Liebe Parteifreundinnen und -freunde,

als eine der 7 baden-württembergischen Länderratsdelegierten und davon eine der beiden, die der Grund sind, warum Baden-Württemberg nur "mit großer Mehrheit" der Resolution zur Außenpolitik zustimmte, möchte ich euch meine Stellungnahme zum dort gefassten außenpolitischen Beschluss geben.

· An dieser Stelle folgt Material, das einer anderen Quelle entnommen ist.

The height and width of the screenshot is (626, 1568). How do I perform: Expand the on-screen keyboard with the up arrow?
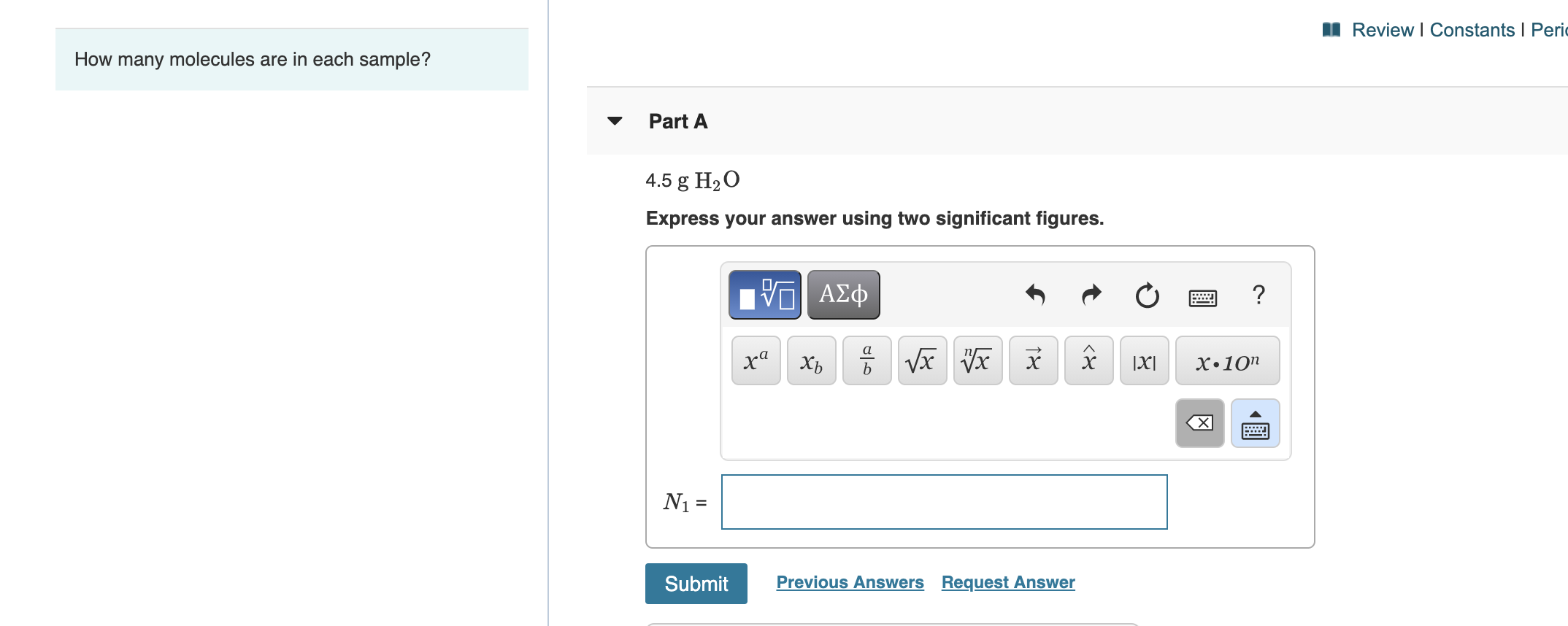click(1255, 423)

Dieser Beschluss greift alle Argumentationen, die von den GegnerInnen militärischer Schläge in den letzten Wochen vorgebracht wurden, auf und bindet sie ein. Die Strategie, dem Terrorismus langfristig durch die Förderung von Menschenrechten, Toleranz und internationaler Gerechtigkeit den Nährboden zu entziehen, ist ebenso in der Resolution enthalten wie die Neuausrichtung der Sicherheitspolitik durch Krisenprävention und zivile Konfliktbearbeitung. Die erhebliche Aufstockung finanzieller Mittel in diesem Bereich wird gefordert. Jede von Rache geprägte Eskalationsstrategie wird abgelehnt und die Glaubwürdigkeit rechtsstaatlicher Demokratien an der Beibehaltung ihrer eigenen Prinzipien auch bei der Ermittlung und Bestrafung der Attentäter und Hintermänner des 11. September festgemacht.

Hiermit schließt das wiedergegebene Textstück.